Biodiversity of indigenous staphylococci of naturally fermented dry sausages and manufacturing environments of small-scale processing units.

机构信息

INRA, UR 454 Microbiologie, F-63122 Saint-Genès Champanelle, France.

出版信息

Food Microbiol. 2010 Apr;27(2):294-301. doi: 10.1016/j.fm.2009.11.005. Epub 2009 Nov 10.

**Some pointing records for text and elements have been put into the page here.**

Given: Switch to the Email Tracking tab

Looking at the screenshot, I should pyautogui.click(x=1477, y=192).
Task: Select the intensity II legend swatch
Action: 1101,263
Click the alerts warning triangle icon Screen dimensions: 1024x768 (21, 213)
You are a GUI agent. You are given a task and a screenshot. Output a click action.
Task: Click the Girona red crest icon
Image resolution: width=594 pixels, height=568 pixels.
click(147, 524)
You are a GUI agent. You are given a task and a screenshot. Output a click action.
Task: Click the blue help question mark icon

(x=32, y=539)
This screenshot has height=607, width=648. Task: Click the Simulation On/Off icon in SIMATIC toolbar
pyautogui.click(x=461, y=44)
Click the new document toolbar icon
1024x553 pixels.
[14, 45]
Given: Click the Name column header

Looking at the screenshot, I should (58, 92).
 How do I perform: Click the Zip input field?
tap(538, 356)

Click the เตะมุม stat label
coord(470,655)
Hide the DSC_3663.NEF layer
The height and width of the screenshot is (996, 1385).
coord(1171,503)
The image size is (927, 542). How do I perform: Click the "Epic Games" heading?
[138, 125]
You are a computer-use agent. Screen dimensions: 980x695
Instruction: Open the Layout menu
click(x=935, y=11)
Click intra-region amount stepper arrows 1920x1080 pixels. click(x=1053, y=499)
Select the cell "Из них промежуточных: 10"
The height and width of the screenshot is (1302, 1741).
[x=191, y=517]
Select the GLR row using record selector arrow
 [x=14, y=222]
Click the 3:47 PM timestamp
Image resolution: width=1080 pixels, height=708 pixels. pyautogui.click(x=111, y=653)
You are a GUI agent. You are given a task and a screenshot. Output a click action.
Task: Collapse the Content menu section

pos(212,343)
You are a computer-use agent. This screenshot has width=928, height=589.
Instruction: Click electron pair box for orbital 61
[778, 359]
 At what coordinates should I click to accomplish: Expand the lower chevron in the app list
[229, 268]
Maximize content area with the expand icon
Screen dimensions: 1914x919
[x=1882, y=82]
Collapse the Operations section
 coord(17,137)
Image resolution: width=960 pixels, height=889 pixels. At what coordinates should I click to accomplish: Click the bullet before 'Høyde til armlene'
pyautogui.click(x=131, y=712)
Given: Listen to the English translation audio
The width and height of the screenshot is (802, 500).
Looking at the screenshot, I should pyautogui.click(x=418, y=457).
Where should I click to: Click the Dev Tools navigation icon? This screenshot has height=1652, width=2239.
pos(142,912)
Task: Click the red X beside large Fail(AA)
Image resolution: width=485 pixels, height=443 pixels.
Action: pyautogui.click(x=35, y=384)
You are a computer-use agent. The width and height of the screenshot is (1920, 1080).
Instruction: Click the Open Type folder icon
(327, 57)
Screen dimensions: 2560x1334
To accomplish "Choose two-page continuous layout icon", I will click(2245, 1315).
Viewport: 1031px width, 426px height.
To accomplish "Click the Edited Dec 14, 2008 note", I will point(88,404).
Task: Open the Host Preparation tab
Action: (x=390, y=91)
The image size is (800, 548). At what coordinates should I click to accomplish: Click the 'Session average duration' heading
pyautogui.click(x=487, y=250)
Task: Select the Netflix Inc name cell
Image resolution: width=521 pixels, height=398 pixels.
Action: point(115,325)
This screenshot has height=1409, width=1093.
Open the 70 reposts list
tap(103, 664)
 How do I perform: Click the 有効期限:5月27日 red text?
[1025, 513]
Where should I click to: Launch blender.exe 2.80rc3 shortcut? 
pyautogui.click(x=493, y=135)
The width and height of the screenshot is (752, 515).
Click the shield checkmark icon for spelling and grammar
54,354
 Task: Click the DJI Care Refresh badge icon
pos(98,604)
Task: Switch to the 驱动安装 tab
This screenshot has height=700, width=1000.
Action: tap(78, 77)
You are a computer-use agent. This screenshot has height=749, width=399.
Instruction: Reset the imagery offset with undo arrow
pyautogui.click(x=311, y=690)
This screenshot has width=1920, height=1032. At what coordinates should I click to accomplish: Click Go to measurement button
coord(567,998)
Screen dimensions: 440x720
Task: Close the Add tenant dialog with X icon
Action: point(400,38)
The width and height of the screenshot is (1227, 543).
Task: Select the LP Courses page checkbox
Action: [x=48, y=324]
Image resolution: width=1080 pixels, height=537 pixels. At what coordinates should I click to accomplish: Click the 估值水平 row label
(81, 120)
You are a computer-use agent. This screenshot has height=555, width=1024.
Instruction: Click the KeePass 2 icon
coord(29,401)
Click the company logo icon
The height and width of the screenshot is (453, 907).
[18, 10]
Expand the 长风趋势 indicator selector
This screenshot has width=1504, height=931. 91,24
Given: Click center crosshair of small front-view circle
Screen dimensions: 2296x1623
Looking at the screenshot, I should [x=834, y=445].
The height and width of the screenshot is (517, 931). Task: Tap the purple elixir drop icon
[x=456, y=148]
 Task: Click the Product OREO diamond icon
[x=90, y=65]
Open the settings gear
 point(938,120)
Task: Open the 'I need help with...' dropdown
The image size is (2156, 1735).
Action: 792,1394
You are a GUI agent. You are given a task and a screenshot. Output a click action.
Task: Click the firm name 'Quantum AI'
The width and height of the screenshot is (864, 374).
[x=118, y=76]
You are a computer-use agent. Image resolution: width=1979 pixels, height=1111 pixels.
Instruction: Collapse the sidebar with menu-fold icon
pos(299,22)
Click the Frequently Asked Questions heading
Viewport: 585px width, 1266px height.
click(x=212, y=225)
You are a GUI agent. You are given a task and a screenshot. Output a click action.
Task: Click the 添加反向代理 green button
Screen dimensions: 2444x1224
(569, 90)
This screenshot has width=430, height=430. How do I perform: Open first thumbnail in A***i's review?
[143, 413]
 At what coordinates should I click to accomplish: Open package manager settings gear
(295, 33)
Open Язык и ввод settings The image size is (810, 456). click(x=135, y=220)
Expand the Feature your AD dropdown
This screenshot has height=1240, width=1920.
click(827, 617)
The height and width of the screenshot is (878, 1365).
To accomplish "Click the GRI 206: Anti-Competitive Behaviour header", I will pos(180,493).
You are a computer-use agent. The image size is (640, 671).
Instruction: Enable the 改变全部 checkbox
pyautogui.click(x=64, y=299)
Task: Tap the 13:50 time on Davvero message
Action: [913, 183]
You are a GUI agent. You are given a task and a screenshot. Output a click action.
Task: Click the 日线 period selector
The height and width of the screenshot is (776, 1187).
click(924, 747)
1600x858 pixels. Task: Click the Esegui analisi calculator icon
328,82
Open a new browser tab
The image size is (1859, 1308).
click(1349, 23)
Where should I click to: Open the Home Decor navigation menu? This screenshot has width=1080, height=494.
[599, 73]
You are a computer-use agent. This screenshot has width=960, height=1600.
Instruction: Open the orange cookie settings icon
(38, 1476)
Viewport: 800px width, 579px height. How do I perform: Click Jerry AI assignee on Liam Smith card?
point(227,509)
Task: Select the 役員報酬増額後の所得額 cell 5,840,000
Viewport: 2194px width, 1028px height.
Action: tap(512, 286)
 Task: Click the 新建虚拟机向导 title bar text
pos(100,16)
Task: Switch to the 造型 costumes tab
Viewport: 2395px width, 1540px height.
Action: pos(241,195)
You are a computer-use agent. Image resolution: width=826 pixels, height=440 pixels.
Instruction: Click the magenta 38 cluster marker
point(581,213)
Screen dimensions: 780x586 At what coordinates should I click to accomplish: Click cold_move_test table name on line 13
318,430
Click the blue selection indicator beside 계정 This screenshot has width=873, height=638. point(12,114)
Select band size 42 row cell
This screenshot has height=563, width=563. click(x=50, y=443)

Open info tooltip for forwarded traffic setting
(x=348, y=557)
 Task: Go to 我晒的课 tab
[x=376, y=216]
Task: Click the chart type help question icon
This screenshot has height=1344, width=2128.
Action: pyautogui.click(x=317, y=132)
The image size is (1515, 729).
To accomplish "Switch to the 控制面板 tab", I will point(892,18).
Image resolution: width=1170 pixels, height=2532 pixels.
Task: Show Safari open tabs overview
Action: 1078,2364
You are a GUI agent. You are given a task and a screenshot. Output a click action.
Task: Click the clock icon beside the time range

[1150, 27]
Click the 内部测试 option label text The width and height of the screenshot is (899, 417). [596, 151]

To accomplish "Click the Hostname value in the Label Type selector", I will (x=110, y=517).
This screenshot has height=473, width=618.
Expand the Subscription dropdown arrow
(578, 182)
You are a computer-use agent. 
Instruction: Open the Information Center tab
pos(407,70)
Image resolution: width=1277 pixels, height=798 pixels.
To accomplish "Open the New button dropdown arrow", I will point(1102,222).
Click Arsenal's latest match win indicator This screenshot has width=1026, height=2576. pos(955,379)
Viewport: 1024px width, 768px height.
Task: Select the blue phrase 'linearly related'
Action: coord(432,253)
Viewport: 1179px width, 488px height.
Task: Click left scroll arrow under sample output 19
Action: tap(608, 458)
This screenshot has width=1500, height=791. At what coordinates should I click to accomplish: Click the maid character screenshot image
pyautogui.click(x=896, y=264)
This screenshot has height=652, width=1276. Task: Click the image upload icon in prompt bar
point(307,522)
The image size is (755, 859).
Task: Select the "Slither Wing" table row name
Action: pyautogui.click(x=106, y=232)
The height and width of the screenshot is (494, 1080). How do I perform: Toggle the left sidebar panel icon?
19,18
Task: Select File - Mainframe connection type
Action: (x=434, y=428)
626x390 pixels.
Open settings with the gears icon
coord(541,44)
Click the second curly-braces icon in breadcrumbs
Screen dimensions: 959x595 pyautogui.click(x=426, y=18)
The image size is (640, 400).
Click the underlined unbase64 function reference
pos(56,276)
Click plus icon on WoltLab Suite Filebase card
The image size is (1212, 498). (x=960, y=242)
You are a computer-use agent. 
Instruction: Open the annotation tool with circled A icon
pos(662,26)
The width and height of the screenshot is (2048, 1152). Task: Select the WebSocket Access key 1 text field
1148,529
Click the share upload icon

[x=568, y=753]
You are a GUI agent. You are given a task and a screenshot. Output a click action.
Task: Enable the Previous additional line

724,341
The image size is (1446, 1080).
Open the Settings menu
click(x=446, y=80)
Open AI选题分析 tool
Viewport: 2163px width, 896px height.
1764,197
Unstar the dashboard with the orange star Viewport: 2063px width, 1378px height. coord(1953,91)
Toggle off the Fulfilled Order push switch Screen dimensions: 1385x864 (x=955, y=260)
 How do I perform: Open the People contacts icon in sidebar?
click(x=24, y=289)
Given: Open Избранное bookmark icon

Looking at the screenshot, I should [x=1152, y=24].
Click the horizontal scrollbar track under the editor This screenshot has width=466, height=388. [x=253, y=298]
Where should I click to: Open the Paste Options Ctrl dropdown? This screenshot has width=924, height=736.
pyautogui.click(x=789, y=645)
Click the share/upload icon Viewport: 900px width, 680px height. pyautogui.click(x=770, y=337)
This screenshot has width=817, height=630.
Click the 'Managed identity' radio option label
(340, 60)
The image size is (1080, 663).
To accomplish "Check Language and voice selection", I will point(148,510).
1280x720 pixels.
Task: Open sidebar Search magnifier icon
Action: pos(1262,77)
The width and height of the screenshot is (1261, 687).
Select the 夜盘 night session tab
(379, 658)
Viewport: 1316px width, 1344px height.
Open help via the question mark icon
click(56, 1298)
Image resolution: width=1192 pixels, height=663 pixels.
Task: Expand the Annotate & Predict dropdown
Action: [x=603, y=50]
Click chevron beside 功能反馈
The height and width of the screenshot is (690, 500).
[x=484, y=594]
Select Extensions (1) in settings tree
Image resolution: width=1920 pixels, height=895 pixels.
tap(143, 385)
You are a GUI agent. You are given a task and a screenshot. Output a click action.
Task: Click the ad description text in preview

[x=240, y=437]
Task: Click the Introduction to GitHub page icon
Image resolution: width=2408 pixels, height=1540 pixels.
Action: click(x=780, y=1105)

DOI:10.1016/j.fm.2009.11.005
PMID:20141949
Abstract

The staphylococcal community of the environments of nine French small-scale processing units and their naturally fermented meat products was identified by analyzing 676 isolates. Fifteen species were accurately identified using validated molecular methods. The three prevalent species were Staphylococcus equorum (58.4%), Staphylococcus saprophyticus (15.7%) and Staphylococcus xylosus (9.3%). S. equorum was isolated in all the processing units in similar proportion in meat and environmental samples. S. saprophyticus was also isolated in all the processing units with a higher percentage in environmental samples. S. xylosus was present sporadically in the processing units and its prevalence was higher in meat samples. The genetic diversity of the strains within the three species isolated from one processing unit was studied by PFGE and revealed a high diversity for S. equorum and S. saprophyticus both in the environment and the meat isolates. The genetic diversity remained high through the manufacturing steps. A small percentage of the strains of the two species share the two ecological niches. These results highlight that some strains, probably introduced by the meat, will persist in the manufacturing environment, while other strains are more adapted to the meat products.

摘要

通过分析 676 株分离株,鉴定了 9 个法国小规模加工单元及其自然发酵肉类产品的环境葡萄球菌群落。使用经过验证的分子方法准确鉴定了 15 个种。三种主要的种是马葡萄球菌(58.4%)、腐生葡萄球菌(15.7%)和木糖葡萄球菌(9.3%)。S. equorum 在所有加工单元的肉和环境样本中以相似的比例分离。S. saprophyticus 也在所有加工单元中分离出来,在环境样本中的比例更高。S. xylosus 偶尔出现在加工单元中,其在肉样本中的流行率更高。通过 PFGE 研究了从一个加工单元中分离出的三种种的菌株的遗传多样性,结果表明 S. equorum 和 S. saprophyticus 在环境和肉分离株中均具有高度多样性。遗传多样性在整个生产过程中保持较高水平。两种种的一小部分菌株共享两个生态位。这些结果表明,一些可能由肉引入的菌株将在生产环境中持续存在,而其他菌株则更适应肉类产品。